Récit de Kadidia
Dans cet article, je prête ma plume à Kadidia, Malienne et survivante d’excision. Elle revient sur son passé. Un passé qui ruine chaque jour sa vie conjugale. Son histoire et sa souffrance l’ont conduite à s’engager dans la lutte contre les mutilations génitales féminines.
Âgée d’une trentaine d’années, je fais partie d’une famille conservatrice. L’excision est une tradition chez nous, Bamanan au Mali. Si une fille n’est pas excisée, elle devient la risée du village. Les gens vont jusqu’à la traiter de “Bilakoro-muso”, une manière de dire qu’elle n’est pas une femme accomplie. Ainsi, les filles de notre tribu, dans la région de Ségou, subissent l’excision, sous sa forme la plus grave : mutilation sexuelle féminine par laquelle on empêche les relations sexuelles en suturant ou en passant un anneau à travers les petites lèvres de la vulve.
La pratique est faite sans aucune hygiène, sans soins, sans anesthésie, avec un seul et unique couteau pour toutes les filles.
J’avais huit ans
Je me rappelle du jour où ma grand-mère m’a emmenée chez l’exciseuse. J’avais huit ans alors que les filles de chez nous sont habituellement excisées à l’âge de deux ou trois ans. Le fait de vivre en ville avec ma tante m’a temporairement protégée.

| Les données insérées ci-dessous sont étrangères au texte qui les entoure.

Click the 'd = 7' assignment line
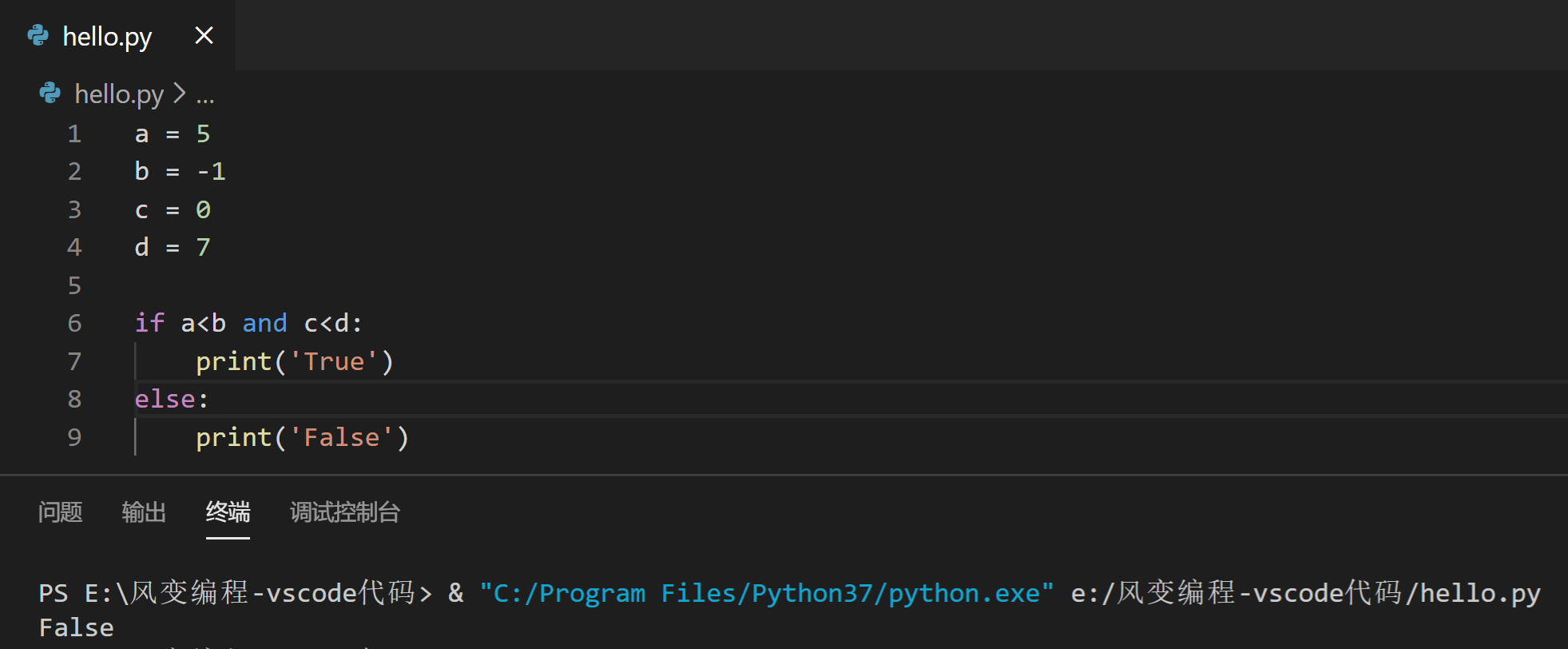[172, 247]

C’est lorsque je suis venue passer les vacances au village que je l’ai subi. Ce jour-là, ma grand-mère m’a réveillé tôt pour l’accompagner chez la vieille du village. Une fois arrivée chez la vieille femme, j’ai pu constater que j’étais la plus âgée parmi les filles présentes sur le lieu. Derrière une case, les femmes emmenaient les petites filles les unes après les autres. J’étais inquiète, j’entendais des cris. Lorsque ma grand-mère m’a emmenée à mon tour, je me suis vue soudainement entre leurs mains. Elles ont maintenu mes deux bras et mes deux jambes au sol pour m’immobiliser, avec l’aide d’une autre personne qui tenait ma tête pour que je ne bouge pas trop. J’ai senti qu’on me coupait en bas, qu’on m’enlevait une partie en moi. J’ai criais de douleur, je baignais dans mon sang qui coulait. J’ai eu ensuite énormément de mal à me relever pour marcher.
Une fois le travail exécuté sur mon appareil génital, la vieille a donné une poudre noire à appliquer sur la partie blessée. Après quelques heures de forte douleur et de pleurs, ma grand-mère et moi sommes rentrées à la maison. J’ai passé les jours suivants avec ma grand-mère, je saignais. Et tout ce qu’elle trouvait à me dire : “Sois forte ! Tu es devenue maintenant une femme pure”.
Des années après mon excision, j’ai commencé à souffrir pendant mes menstruations et j’ai contracté une infection grave.
Je me suis rendue à des consultations gynécologiques. Cette situation m’écœurait : J’étais la seule enfant de mes parents à avoir la chance d’aller en grande ville pour étudier. Hélas ! Les séquelles de l’excision sur moi ont été la cause de l’abandon de mes études, alors que je rêvais d’être étudiante. Cela a été une nouvelle expérience traumatisante.
Chambre de noces
Le jour de mon mariage, j’ai compris que j’étais confrontée à une situation que jusqu’ici j’ignorais. Dans la chambre de noce, je n’ai pas pu faire le premier rapport sexuel avec mon mari. Difficile pour une autre personne de comprendre ma douleur. J’ai mal dans l’intimité avec mon mari que je n’arrive pas à satisfaire au lit. Après huit ans de mariage, je n’arrive pas à lui faire un enfant.
Cri de cœur
Il est temps de mettre fin à la pratique de l’excision. Jusqu’à ce jour, aucun bénéfice n’a été déclaré sur le côté sanitaire, au contraire, cette pratique crée de graves complications physiques et des souffrances psychologiques sur les femmes. Le bénéfice (si on peut appeler cela comme ça…) est uniquement sociétal, l’excision ne répond pas à une exigence sanitaire mais à une exigence de la communauté et de la société. La première des conséquences de l’excision, c’est l’hémorragie.
Je veux lancer un appel pour instaurer le vote et la mise en application d’une loi interdisant cette pratique pour le respect des droits humains. Je voudrais que le Mali mette en place une politique nationale de lutte contre toutes les pratiques traditionnelles néfastes et non nécessaires. On estime que 91 % des femmes maliennes de 15 à 49 ans sont victimes d’excision (selon l’enquête démographique et de santé au Mali réalisée en 2013).
À celles qui la pratiquent, qu’elles sachent qu’elles portent atteinte à la vie humaine et que l’excision peut causer l’infertilité chez la femme.